主人公のシドニーは、重病から生還したばかりの34歳の作家です。治療費の借金を抱え、創作も再開できない中で、美しく謎めいた妻グレースから妊娠を告げられ、彼女を失いたくないという気持ちから出産を強く勧めるのですが・・。シドニーが、リハビリのためにブルックリンを歩き回って見つけた不思議な文房具店でブルーのノートを購入してから、物語の重層構造が始まっていきます。

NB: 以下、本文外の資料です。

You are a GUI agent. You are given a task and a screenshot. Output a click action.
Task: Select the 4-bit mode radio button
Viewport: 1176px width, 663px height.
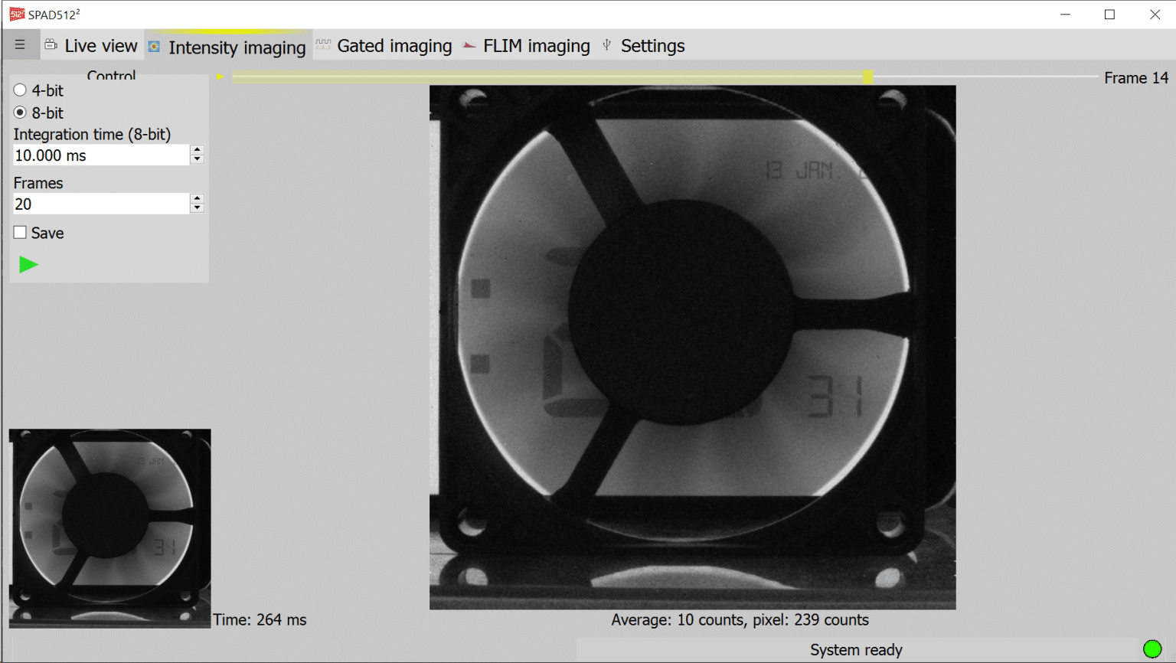pyautogui.click(x=19, y=90)
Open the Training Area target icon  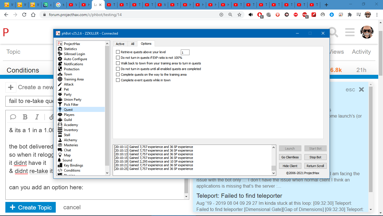(60, 79)
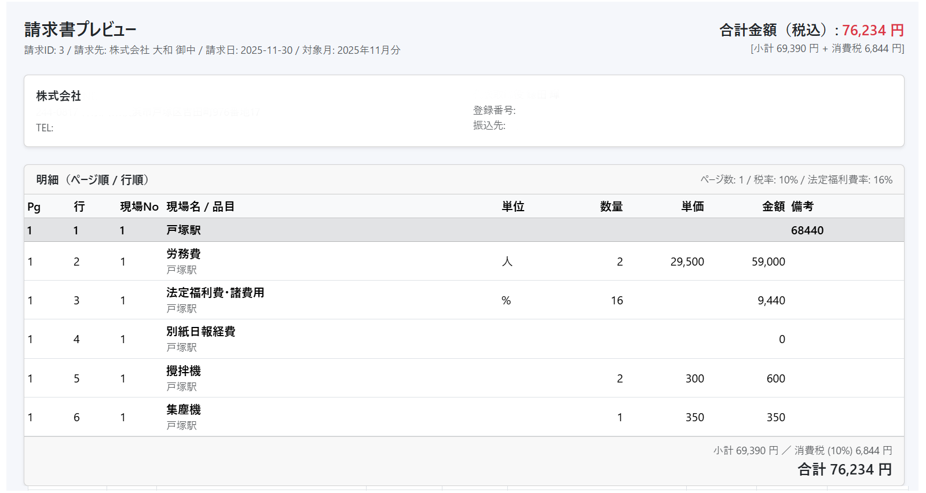Image resolution: width=926 pixels, height=493 pixels.
Task: Click the bottom 合計 76,234 円 total
Action: coord(844,469)
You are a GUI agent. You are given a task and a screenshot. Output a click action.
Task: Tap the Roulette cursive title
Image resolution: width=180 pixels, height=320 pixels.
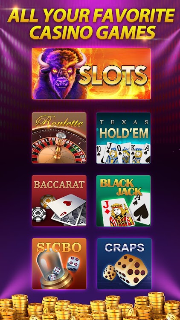coord(59,122)
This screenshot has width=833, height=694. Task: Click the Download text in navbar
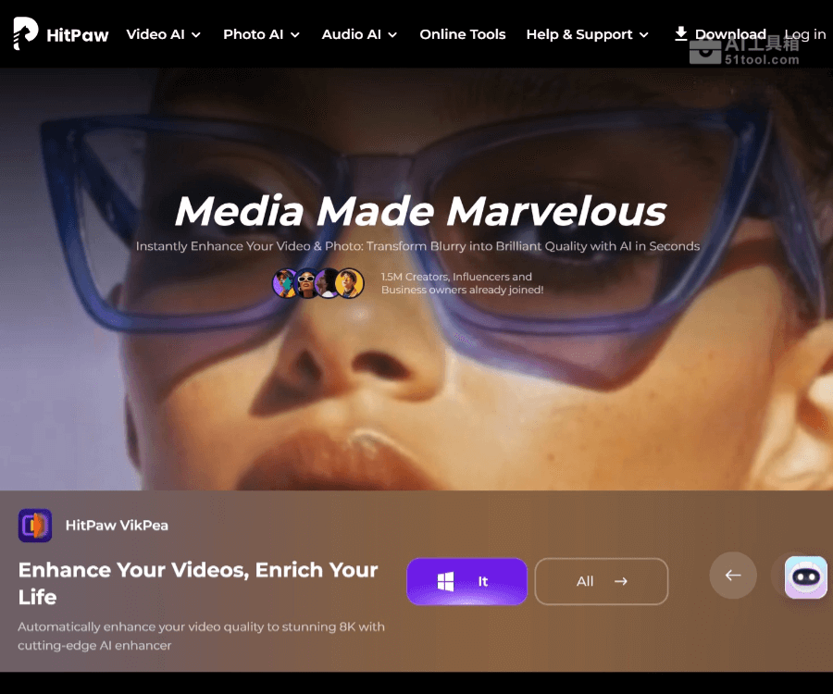point(730,34)
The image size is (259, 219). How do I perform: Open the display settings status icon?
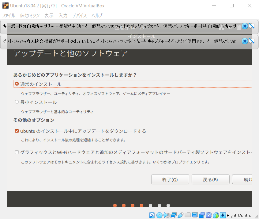(x=194, y=215)
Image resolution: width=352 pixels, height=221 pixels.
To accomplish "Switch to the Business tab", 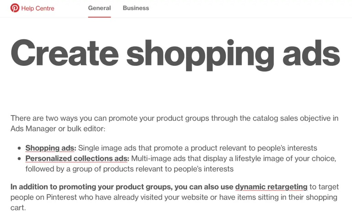I will coord(136,8).
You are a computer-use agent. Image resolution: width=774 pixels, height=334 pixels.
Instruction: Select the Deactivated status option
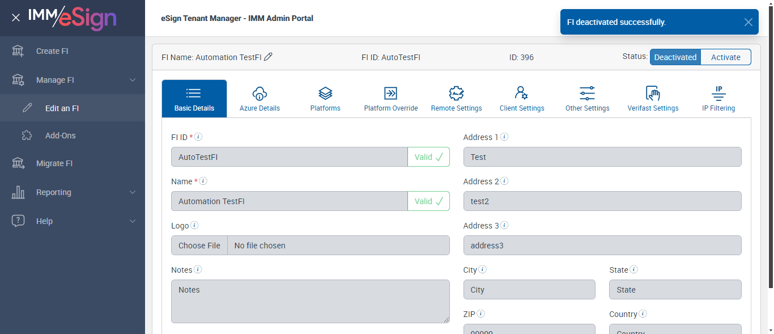[x=675, y=57]
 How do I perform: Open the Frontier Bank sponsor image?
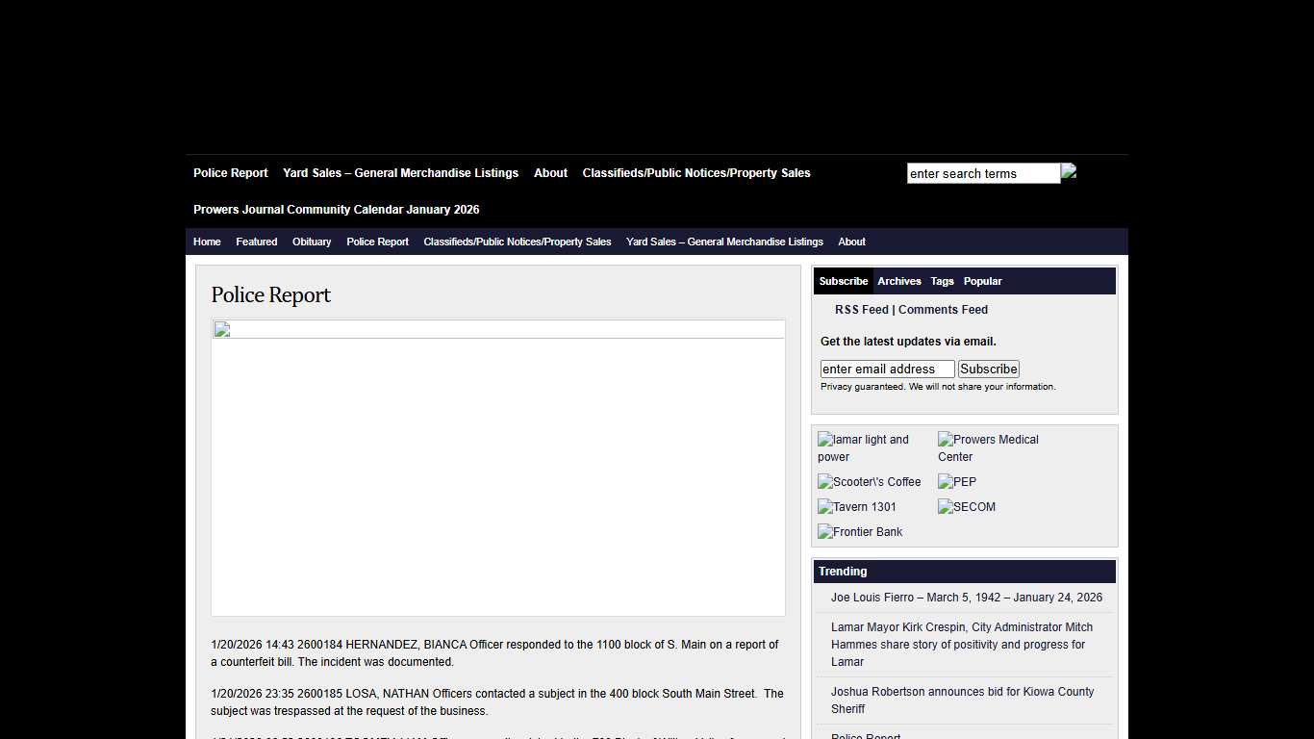[x=860, y=532]
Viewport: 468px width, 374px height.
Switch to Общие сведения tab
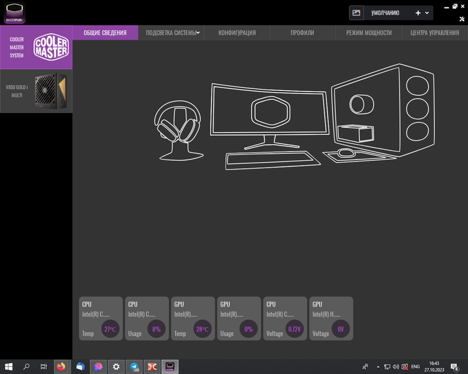105,32
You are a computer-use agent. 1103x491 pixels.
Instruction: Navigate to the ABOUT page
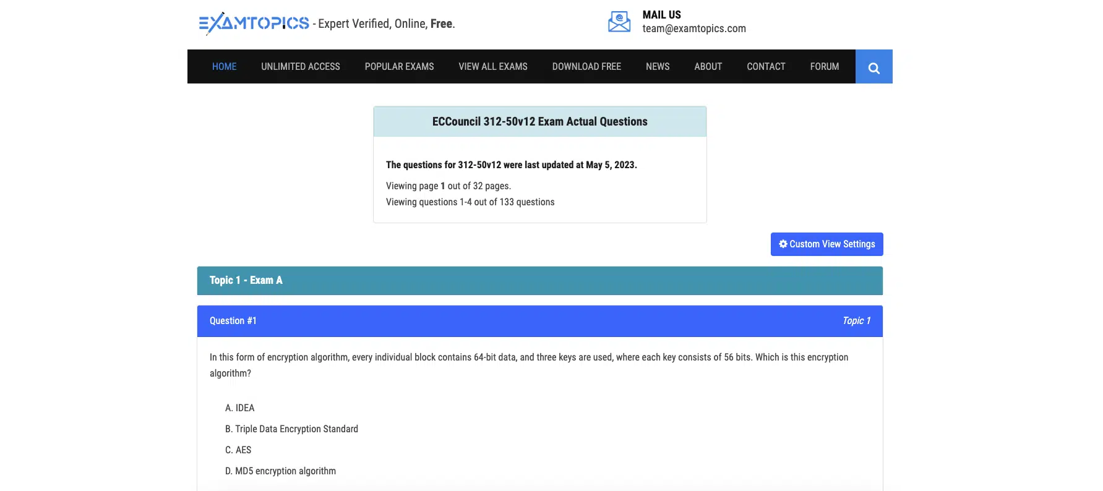tap(708, 67)
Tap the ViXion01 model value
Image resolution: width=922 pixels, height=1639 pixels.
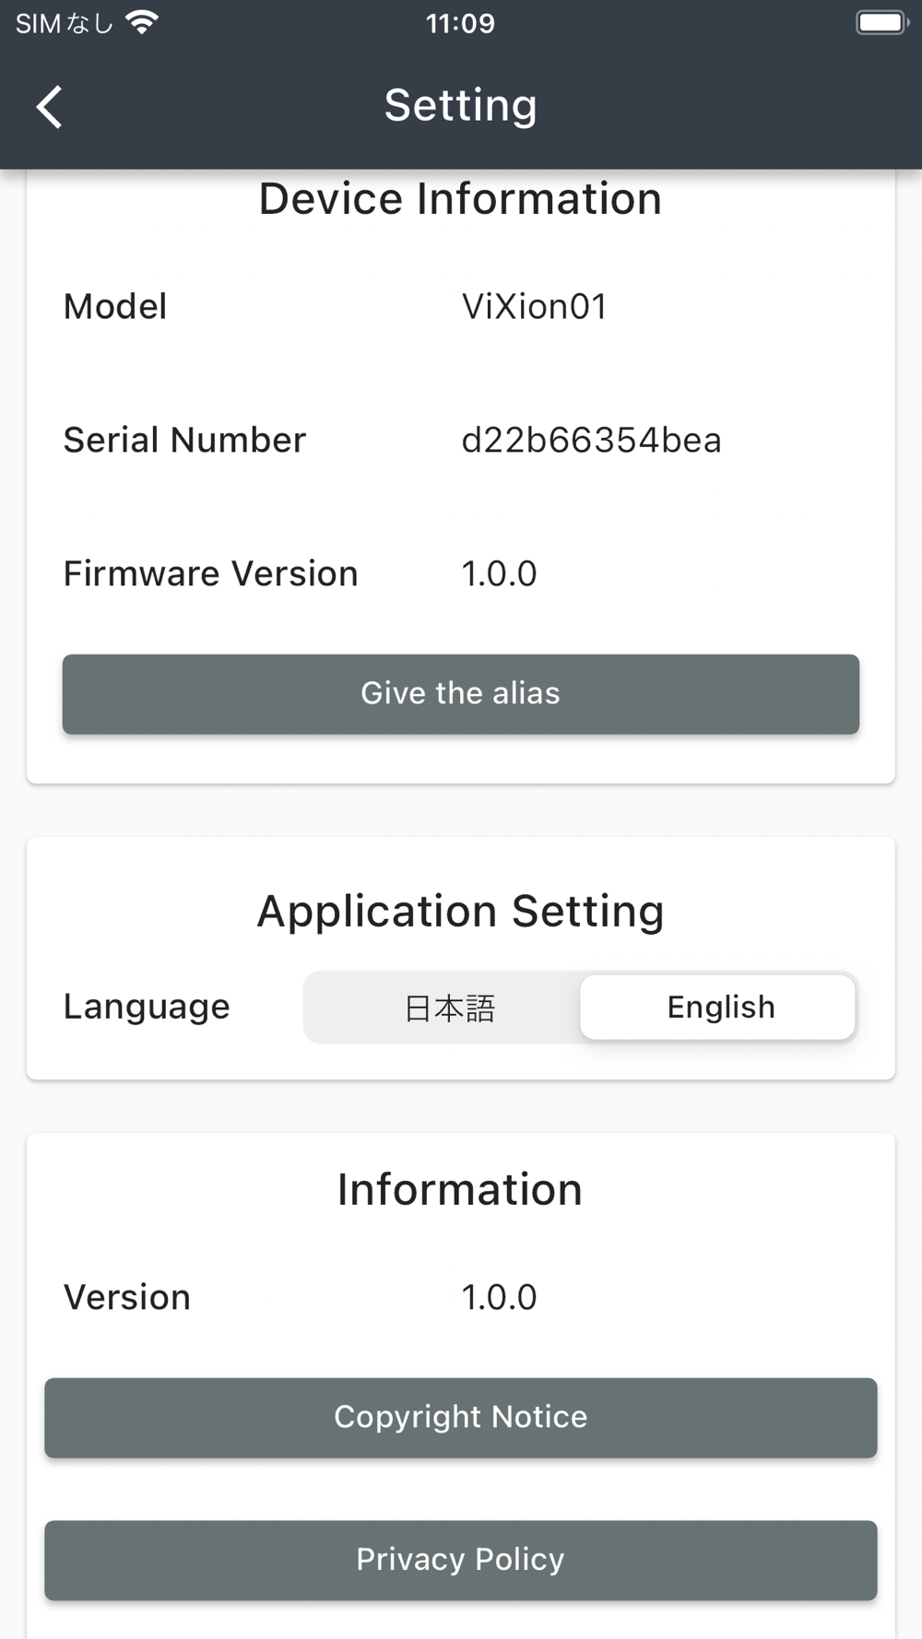pos(535,306)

シドニーがノートに書き綴る、編集者人生を捨ててカンザスに移り住み、奇怪な電話帳図書館を作ろうとする男エドと出会う物語。「オラクル・ナイト」は彼のもとに送られてきた小説のタイトルなんですね。シドニーが映画化を狙って書きなぐったタイムトラベラーの物語では、過去から来た男性と未来から来た女性が1963年のアメリカでケネディ暗殺を防ごうとします。

シドニーの友人ジョン・トラウズが若いころに書いた「骨の帝国」なる政治的寓話。中国人の文房具店主、M・R・チャンが語る文化大革命時の教師弾劾の物語。シドニーが妻グレースの過去について最悪の想像を巡らせた物語・・。

「幼児殺し」、「嬰児殺し」のテーマが繰り返して現れてきます。作中人物のエドダッハウで見た、死んだ赤ん坊にミルクを求める母親の物語を書く時にシドニーは、過去に「自分は今、人類の終りをめぐる話を読んでいるのだ」と思わされた、クラックでハイになった女性が、出産の自覚もないまま死んだ赤ん坊を便器に産み落としたニュース記事を思い出します。そしてオラクルの予言のように、そのテーマは妊娠中のグレースに関わってくるのですが、作中のシドニーは、また「9.11」を経験した作者は、どうやって悪夢のような迷路から抜け出すのでしょうか・・。

役者の柴田さんは、幻影の書が交響楽なら、本書は弦楽四重奏だと言っていますが、決して軽い物語ではありませんし、そこにあるものは「愛」だけではないようです。